Owners Need Brexit Plan for Their Aircraft

 - September 3, 2019, 8:16 AM

With a “No Deal” Brexit looming and the UK’s chances of backing out of the European Union (EU) at the end of October being higher than ever, Martin Fiddler Aviation has urged business aircraft owners to ensure they have planned for possible value added tax (VAT) issues relating to aircraft operating into the EU.

“The approval of a suspension of Parliament by British Prime Minister Boris Johnson on August 28 will be seen by many as the final step for the UK to leave the European Union on October 31 without a deal in place for future trade and customs relations,” said the UK/Isle of Man-based business aircraft import specialist. “Without a deal, the UK will leave the EU customs union and will no longer be part of the EU VAT system. Similarly, the EU will no longer be part of the UK’s customs area and VAT system; the result being two separate customs and tax areas.”

Under “possible outcomes,” Martin Fiddler’s analysis—released in summary form to the industry last week—states: “At the time of writing there is no agreement in place to determine what the status of goods (including business aircraft) imported into the EU before October 31, 2019, will be."
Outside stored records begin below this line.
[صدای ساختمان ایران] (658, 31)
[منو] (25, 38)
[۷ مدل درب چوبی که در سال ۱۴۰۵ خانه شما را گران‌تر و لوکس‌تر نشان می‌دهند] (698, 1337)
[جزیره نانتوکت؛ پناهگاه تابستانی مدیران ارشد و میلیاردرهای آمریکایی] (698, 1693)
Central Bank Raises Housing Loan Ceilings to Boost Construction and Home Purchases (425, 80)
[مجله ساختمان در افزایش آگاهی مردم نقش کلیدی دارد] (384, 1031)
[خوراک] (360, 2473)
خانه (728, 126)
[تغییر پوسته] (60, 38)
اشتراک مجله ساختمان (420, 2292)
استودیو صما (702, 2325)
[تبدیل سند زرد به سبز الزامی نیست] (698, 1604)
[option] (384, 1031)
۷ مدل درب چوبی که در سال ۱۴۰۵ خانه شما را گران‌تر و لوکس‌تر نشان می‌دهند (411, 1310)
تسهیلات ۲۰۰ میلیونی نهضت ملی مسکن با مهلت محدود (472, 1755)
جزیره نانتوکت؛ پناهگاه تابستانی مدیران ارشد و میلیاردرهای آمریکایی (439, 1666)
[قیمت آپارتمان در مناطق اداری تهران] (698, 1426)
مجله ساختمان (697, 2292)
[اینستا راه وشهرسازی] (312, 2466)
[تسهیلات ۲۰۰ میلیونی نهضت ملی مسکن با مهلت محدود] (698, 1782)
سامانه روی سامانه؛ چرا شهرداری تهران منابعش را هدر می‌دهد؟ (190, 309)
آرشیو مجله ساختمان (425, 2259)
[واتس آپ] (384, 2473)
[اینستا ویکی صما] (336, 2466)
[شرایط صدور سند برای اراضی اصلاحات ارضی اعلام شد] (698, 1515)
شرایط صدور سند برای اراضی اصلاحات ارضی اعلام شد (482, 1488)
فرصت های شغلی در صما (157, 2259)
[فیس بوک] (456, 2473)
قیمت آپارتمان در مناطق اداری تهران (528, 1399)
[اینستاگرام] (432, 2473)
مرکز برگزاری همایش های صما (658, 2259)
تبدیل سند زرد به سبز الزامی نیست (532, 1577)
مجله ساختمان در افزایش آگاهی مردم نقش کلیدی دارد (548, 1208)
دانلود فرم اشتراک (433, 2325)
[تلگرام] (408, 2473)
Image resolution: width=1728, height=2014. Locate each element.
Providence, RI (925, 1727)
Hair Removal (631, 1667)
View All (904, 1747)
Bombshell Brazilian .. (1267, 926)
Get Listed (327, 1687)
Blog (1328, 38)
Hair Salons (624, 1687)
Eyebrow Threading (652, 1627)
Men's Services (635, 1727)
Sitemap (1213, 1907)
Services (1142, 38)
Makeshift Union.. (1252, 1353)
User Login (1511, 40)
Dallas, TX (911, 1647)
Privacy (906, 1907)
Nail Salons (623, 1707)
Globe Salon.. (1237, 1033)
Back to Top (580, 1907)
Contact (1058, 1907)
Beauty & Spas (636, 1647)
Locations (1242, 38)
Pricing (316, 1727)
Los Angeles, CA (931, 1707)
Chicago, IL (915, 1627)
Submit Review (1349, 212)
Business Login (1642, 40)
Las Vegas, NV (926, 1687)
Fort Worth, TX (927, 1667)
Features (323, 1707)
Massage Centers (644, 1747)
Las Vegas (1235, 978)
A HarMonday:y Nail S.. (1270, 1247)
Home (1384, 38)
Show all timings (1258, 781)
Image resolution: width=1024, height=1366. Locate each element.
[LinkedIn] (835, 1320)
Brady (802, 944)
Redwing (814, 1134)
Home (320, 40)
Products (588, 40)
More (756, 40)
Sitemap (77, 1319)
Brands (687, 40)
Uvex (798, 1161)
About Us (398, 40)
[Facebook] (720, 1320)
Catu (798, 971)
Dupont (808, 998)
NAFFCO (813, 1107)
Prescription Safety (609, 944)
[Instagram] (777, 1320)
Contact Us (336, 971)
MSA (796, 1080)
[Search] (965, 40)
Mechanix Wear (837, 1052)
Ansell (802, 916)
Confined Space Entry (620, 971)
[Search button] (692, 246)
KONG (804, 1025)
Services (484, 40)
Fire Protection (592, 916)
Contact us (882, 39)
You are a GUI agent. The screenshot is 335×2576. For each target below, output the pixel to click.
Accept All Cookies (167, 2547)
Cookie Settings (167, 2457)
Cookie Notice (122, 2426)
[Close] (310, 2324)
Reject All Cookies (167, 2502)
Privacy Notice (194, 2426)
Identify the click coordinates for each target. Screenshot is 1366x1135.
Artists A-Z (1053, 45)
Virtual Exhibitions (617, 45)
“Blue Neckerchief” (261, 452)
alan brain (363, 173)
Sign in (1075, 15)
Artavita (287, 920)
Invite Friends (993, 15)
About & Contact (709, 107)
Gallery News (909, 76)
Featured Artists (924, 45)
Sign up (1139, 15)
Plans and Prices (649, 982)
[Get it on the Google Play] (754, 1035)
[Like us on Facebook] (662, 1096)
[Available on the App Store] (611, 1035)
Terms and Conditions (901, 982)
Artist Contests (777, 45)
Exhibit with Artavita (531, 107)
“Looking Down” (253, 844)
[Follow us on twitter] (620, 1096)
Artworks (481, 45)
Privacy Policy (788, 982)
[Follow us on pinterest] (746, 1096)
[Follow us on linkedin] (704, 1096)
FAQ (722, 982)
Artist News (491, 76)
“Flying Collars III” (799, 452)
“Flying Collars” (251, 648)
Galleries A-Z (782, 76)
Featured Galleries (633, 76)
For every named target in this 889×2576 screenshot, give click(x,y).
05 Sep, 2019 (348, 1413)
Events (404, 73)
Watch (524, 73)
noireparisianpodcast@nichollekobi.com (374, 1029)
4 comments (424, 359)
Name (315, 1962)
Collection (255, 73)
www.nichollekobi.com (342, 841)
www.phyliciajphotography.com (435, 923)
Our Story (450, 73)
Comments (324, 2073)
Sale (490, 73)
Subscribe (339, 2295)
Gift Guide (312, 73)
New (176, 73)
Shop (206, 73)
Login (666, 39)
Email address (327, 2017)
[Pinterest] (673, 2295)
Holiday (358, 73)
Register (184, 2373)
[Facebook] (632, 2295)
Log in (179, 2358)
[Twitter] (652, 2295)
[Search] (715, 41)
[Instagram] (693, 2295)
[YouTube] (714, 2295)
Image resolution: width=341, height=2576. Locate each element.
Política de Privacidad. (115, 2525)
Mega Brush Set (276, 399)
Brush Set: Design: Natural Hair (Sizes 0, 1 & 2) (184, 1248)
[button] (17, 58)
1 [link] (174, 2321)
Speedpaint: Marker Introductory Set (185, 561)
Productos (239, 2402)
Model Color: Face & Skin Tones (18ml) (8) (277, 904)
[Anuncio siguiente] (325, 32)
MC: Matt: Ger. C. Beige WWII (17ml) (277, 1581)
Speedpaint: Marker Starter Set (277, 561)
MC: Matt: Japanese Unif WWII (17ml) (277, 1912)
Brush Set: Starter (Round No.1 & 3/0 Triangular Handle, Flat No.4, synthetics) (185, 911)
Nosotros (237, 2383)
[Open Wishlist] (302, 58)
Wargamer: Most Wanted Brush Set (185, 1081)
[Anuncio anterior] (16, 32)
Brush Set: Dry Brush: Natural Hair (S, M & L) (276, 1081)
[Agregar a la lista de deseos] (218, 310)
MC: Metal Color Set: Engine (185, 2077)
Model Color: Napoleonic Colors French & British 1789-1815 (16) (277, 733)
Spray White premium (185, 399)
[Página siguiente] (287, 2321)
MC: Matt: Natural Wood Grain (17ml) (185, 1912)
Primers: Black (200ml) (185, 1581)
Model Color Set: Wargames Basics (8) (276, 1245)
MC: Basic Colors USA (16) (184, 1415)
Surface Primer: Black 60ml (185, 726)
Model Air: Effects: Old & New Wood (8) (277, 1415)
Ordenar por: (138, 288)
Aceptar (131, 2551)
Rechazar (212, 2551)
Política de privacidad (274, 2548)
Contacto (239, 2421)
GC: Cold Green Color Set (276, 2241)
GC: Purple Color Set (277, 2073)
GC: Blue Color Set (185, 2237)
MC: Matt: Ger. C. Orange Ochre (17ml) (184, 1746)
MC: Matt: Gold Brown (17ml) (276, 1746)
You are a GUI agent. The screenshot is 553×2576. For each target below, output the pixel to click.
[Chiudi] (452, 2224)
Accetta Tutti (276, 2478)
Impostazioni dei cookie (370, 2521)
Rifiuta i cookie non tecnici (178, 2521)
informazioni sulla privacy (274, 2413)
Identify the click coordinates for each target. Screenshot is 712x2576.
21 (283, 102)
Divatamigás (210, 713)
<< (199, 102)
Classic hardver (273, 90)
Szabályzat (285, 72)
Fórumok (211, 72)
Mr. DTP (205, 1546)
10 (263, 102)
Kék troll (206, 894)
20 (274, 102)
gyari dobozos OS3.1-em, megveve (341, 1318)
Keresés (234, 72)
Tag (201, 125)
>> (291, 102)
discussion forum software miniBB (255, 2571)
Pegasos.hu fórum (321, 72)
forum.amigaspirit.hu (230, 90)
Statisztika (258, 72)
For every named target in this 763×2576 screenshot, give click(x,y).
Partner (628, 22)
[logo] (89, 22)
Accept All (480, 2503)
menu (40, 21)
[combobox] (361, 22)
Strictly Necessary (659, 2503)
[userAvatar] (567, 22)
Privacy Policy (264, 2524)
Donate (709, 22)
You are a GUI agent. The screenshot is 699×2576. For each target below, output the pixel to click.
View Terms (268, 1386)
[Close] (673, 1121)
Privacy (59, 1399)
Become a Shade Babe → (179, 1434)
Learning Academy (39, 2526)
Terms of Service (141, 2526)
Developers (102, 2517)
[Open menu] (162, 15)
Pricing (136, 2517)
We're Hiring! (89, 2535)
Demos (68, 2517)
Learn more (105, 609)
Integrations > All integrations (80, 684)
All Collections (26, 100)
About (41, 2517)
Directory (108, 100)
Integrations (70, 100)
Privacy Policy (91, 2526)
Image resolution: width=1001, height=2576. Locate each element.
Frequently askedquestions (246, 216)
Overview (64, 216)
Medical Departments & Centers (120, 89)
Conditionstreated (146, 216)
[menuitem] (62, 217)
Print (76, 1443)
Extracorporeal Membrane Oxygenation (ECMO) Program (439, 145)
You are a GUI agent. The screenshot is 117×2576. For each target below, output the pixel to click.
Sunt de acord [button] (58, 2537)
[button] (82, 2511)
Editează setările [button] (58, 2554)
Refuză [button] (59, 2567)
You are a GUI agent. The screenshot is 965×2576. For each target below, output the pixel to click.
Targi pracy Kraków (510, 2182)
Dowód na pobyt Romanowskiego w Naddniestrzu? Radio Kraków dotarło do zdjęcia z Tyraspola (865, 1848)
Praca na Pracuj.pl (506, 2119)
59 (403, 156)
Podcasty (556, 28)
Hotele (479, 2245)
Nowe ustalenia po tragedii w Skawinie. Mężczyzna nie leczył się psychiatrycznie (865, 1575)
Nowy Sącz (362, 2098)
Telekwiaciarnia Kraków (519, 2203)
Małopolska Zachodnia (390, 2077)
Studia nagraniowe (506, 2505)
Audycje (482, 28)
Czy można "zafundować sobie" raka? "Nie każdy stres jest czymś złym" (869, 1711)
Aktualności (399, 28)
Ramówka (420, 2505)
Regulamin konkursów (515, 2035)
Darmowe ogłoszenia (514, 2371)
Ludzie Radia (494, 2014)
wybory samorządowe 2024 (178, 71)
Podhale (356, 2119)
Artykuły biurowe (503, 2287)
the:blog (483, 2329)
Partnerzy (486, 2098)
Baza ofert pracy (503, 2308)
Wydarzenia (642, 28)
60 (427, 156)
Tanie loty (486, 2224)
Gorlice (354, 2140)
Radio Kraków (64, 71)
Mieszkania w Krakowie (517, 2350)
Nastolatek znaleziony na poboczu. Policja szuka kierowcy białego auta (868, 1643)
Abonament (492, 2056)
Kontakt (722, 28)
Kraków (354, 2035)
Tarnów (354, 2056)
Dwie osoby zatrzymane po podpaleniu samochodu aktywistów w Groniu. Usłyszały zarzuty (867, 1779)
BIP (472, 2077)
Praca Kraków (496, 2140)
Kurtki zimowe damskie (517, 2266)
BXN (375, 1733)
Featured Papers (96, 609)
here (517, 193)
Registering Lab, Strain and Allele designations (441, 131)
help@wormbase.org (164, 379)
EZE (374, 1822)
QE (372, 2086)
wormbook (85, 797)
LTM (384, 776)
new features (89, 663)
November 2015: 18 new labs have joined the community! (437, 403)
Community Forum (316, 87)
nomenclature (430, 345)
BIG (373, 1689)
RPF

This might result in “grandfathering,” where anything imported before Brexit will retain its free circulation status after Brexit; a “Moment of Brexit” approach, whereby an aircraft’s physical location at the moment of Brexit determines whether it is UK or EU imported (this is only applicable to aircraft already in free circulation); or temporary admission, meaning the UK, Isle of Man, and Channel Islands-registered aircraft which were previously unable to use temporary admission are now able to use this option when operating to points in the EU.

“If the aircraft regularly flies within the territories of the UK and EU (i.e. point to point within each territory), it is highly likely that the aircraft will need to be imported into each area,” according to the company. However, if a grandfathering arrangement is agreed, then dual importation will only become an issue for imports after October 31.

If importation into the EU is required, it is possible to do this without an EU corporate structure “if the aircraft is used predominantly for the business use of its corporate owner.” For example, those with a UK (or Isle of Man) aircraft ownership structures could do this, where they need to go further than a temporary admission.

The company notes that the Isle of Man shares a VAT system with the UK, “allowing VAT relief on the purchase price of an aircraft in certain circumstances if it is bought and used as part of a business.” However, if the UK leaves the EU, the Isle of Man will no longer have the benefit of the UK’s EU membership status with respect to VAT and free circulation.

To the question, “This all seems very expensive, do I have to do this?” Martin Fiddler responds: “Unfortunately, a no-deal Brexit situation will impact aircraft owners, and the financial consequences of not resolving the aircraft’s free circulation status could result in aircraft being grounded while the situation is assessed; payment of VAT on the value of the aircraft (ranging from 17 to 27 percent) being required before an aircraft can travel further; or a penalty fine of up to 100 percent of VAT due if an aircraft enters the EU without an import declaration.

“While the process of re-examining the import status of your aircraft is frustrating, it is better (and more cost-efficient) than being found wanting by customs officers.”